Professor Bowman’s paper is now out as an article, but some brief account may be of interest anyway.1 The way it worked was to do what I love doing, standing Catalonia up as a better-evidenced counter-example to a broader theory, in this case that of Georges Duby that female lordship as early as the tenth century was an incredibly rare occurrence seen as a pale imitation of masculinity. To do this involved setting up some kind of definition of lordship, which Professor Barton suggested should at least include fighting, doing justice, controlling castles, diplomacy and ‘special projects’. Women with military rôles are not unknown in the Catalan records (wait for a future post here, as I think the phenomenon goes down lower than Professor Bowman had time to look), countesses in the eleventh century at least certainly presided over courts alone, a good few held castles in fief (or by other arrangements2), we have various Arabic testimonies to the countesses of Barcelona being conduits for diplomatic communication and under ‘special projects’, if we mean things like land clearance, Abbess Emma is an obvious example.3

Seal of Countess Ermessenda of Barcelona, Girona and Osona in the Museu Diocesà de Girona

Seal of Countess Ermessenda of Barcelona, Girona and Osona, a woman who would not give up government till there was no choice, in the Museu Diocesà de Girona

So that case looks pretty much made: in this area, for that definition of lordship (and it does occur to me now that it is a very tenth-century-and-later one because of the inclusion of castles, though one could still say the same of Dhuoda I guess), it’s hard to see anything odd about female participation in lordship here and we should stop thinking it odd. And I suppose I’d agree with that, and not necessarily just here (another future post) but there does still seem to me to be a difference, in the Languedoc at least where the ninth century gives enough to compare with, between the rôles in and frequency with which women appear in charters, especially as far as their titles go, to suggest that even if this situation wasn’t odd, it might still be new. It did, however, last: Professor Bowman was keen to stress in questions that those who have looked for a shift towards a lineage system here have found it hard to locate over any timeframe much shorter than a century.4

Sant Pere de Casserres, from above

Sant Pere de Casserres, from above

As for me, little enough needs saying there: in the throes of another project entirely and with no time to come up with two papers so close to each other from it, I’d offered the latest version of the now-legendary Sant Pere de Casserres paper; I ran through where the place is, what the sources are, why there’s a problem with the narrative of its foundation and what the actual story might be that would fit it; Graham Barrett suggested some modifications to my Latin and then the questions were all for Professor Bowman, which is fine as he was building a much bigger thesis. One of my problems with the Casserres paper is working out what larger point it makes; the other, of course, is non-responsive archives, but that’s a bigger problem than just here…

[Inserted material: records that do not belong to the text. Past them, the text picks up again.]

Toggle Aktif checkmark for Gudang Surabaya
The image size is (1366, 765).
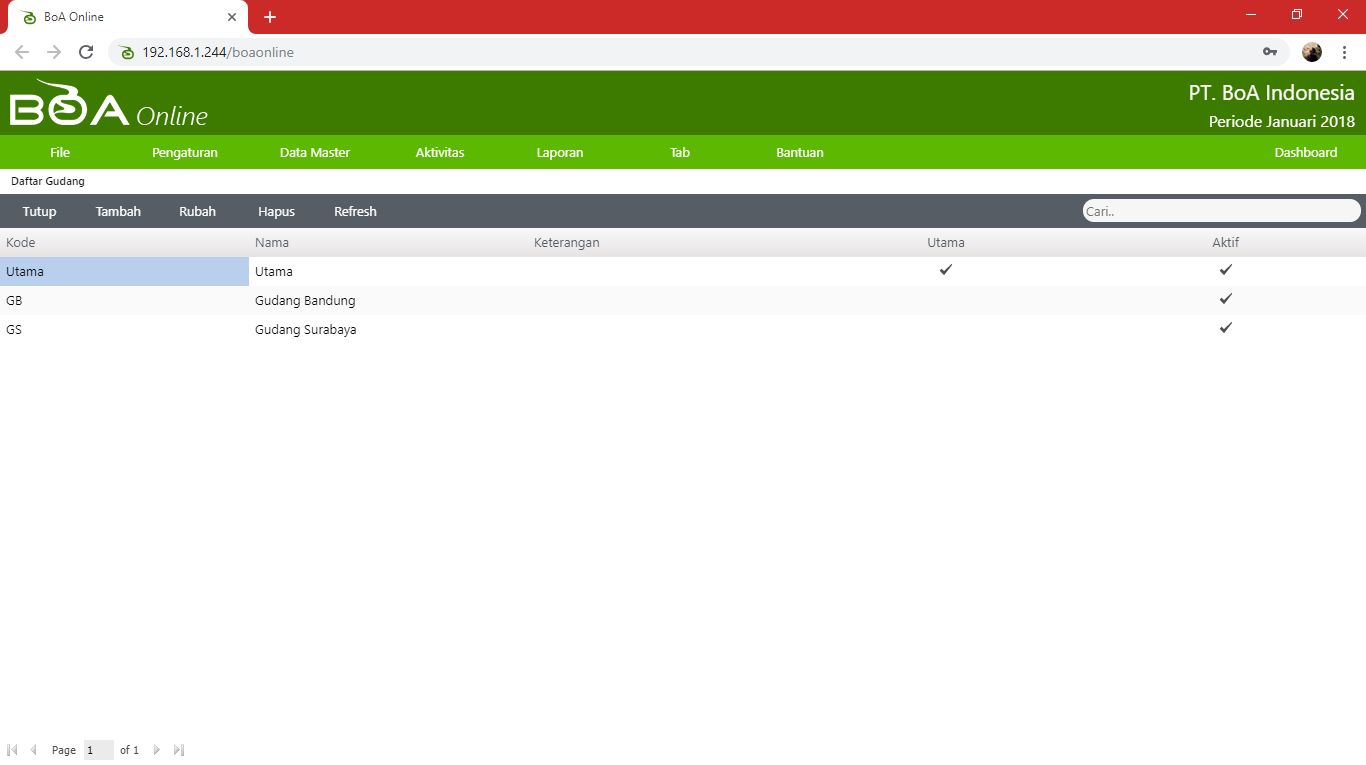[x=1226, y=328]
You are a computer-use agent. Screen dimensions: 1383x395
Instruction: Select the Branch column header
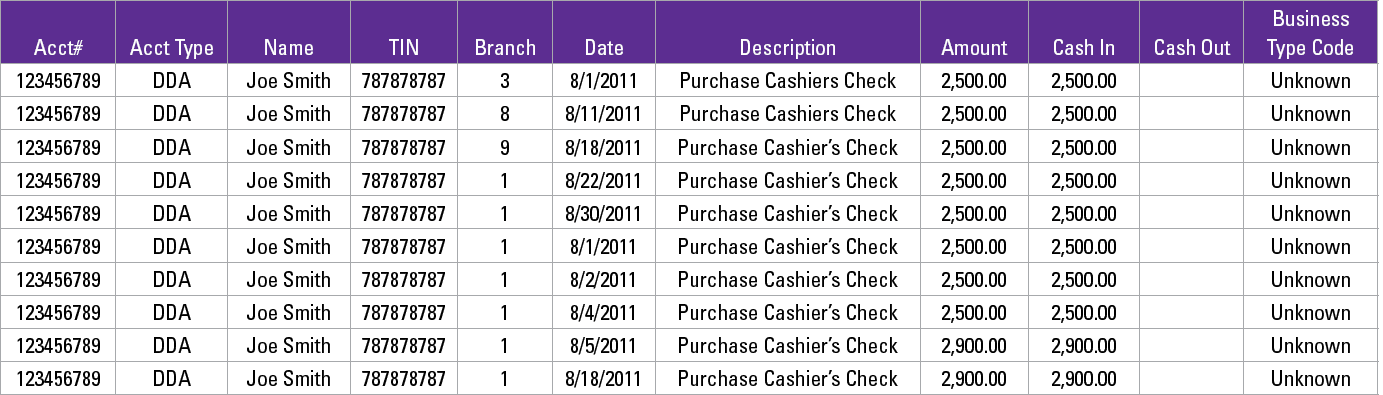[x=505, y=47]
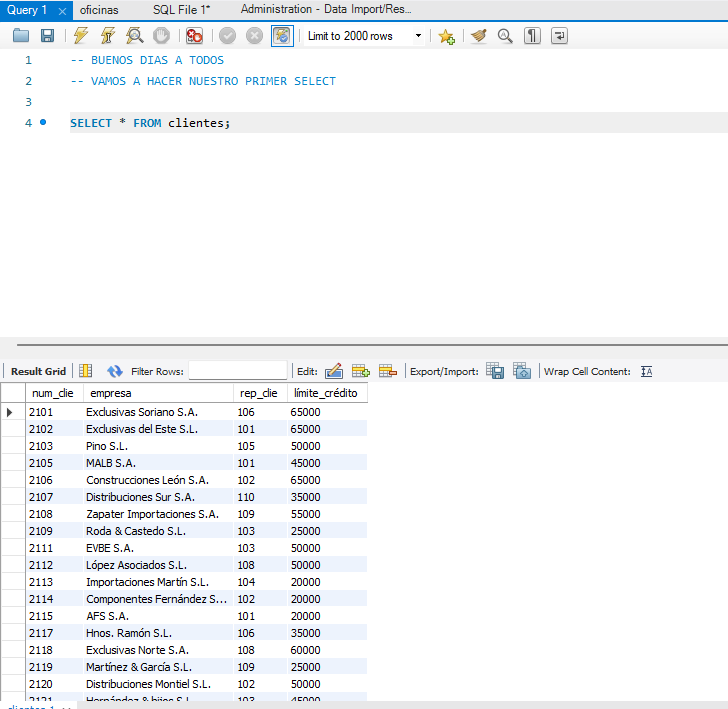Toggle autocommit mode button in toolbar
The image size is (728, 709).
coord(283,36)
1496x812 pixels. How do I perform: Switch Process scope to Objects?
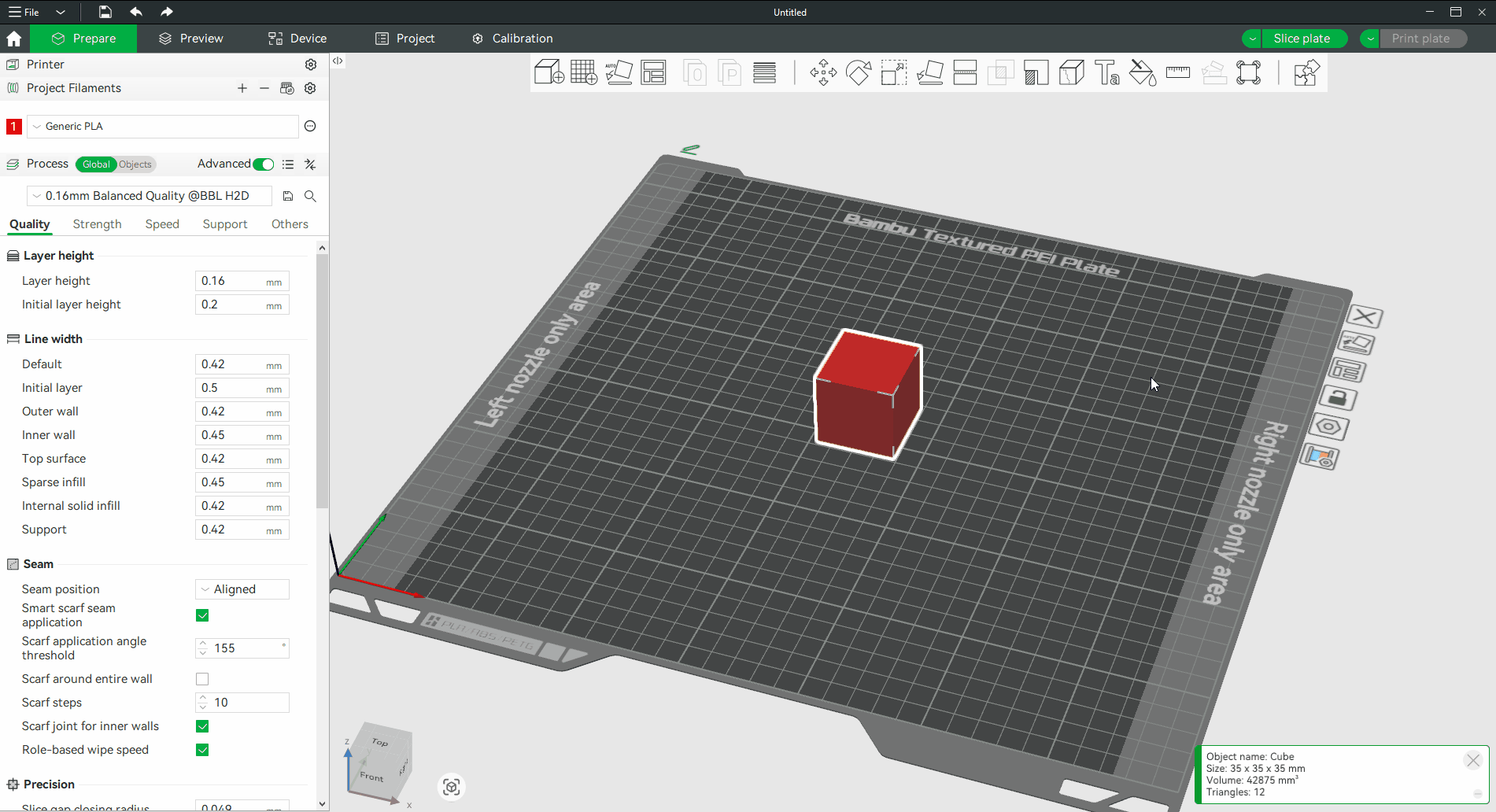(135, 164)
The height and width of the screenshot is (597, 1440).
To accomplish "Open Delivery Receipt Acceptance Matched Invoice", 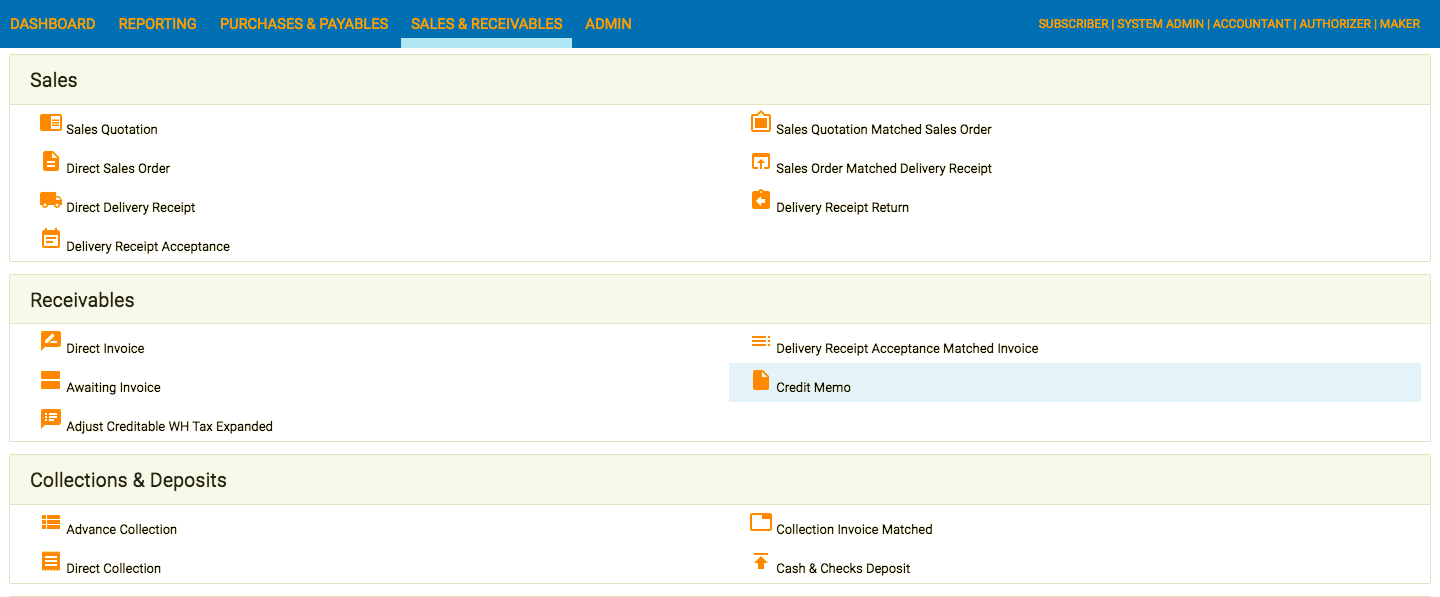I will [x=907, y=348].

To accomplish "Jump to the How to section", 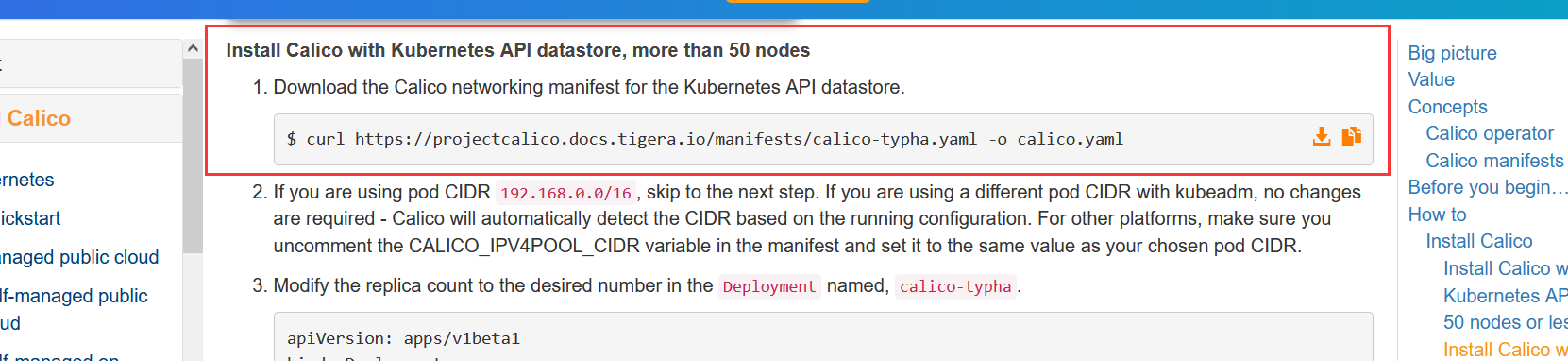I will tap(1437, 215).
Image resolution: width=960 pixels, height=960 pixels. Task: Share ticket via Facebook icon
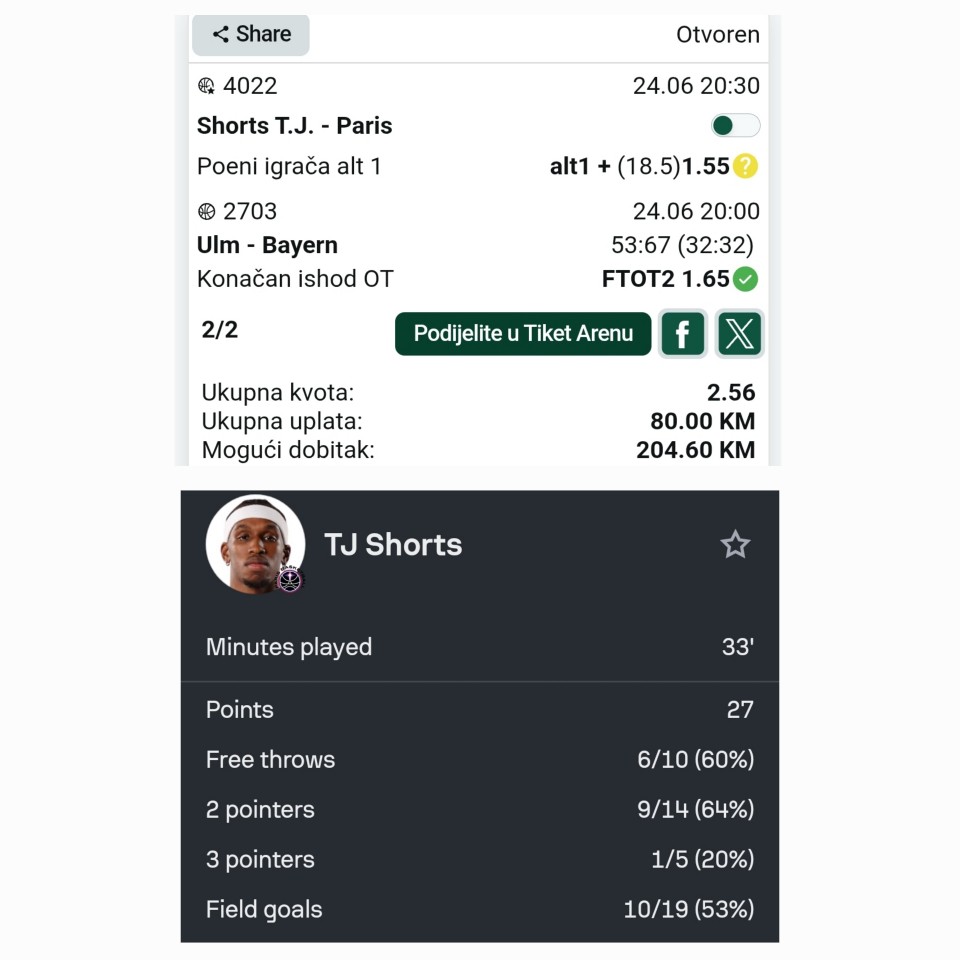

The monastery of San Salvador de Celanova in its modern form

The monastery of San Salvador de Celanova in its modern form

The second session put two rather less-connected papers together. Rob was out to demonstrate peasant access to the land market in his corner of early medieval Spain, which has often been overlooked because the dominant Spanish historiography interested in peasants has been more interested in how they resisted power than how they cooperated with it.5 This Marxist perspective needs rethinking, argued Rob, not least because many of these peasants did not live in the Marxist ‘peasant mode’, but operated in both vertical and horizontal networks of power and assistance. Even when those networks led to the monastery of Celanova, whence most of Rob’s material, it was not always to peasant disadvantage to cut a deal with the monks, whose rents were limited, and the land that was then sold to them had often come from other peasants previously. The problem here is of course the definition of peasant, but I think I would agree that whatever we call the free smallholders here they could happily do business with each other, and do so with an eye to their own benefit.6

The Alhambra palace in Granada

The Alhambra palace in Granada, now very keen to be widely known as a World Heritage site

Miss Tinsley’s paper came from a completely different place, sixteenth-century Granada, where one Hernando de Baeza, a Christian interpreter for the last lords of the Muslim state there, was writing a history of recent events. This man is almost exactly the author a multicultural twenty-first century reading of events at the end of Muslim rule in Spain wants: his sources included Africans and women, he spoke all the necessary languages and about the only minority group he doesn’t mention is Jews, but the work was only published in the nineteenth century, from two incomplete manuscripts and is consequently confused and disordered in structure, which with its anecdotal style has left it out of most serious historiography. There is now, however, a recently-discovered complete manuscript to work from (which a Mexican archbishop had made in 1550 to help with converting native Americans!) and this offers more details with which the author’s life can be filled out. He seems to have been an ambassador to the papal court for Queen Isabella, briefly papal chamberlain and a protector of Jews, but whom King Ferdinand however booted out of his offices and whose parents had been burnt by the Inquisition! He seems to have written his history in Rome, a disenchanted man. He may therefore have been attempting something like a dream past of late medieval inclusion, before intolerance and persecution wrecked everything for him and his family. Again, just what we might wish but correspondingly slippery to deal with! This all sounded tremendous fun and I hope Miss Tinsley can make the man’s name better-known, although it transpired in questions that she is dealing with a recalcitrant editor of the manuscript who is being very careful what details he lets her have. That sounded dreadfully familiar, alas…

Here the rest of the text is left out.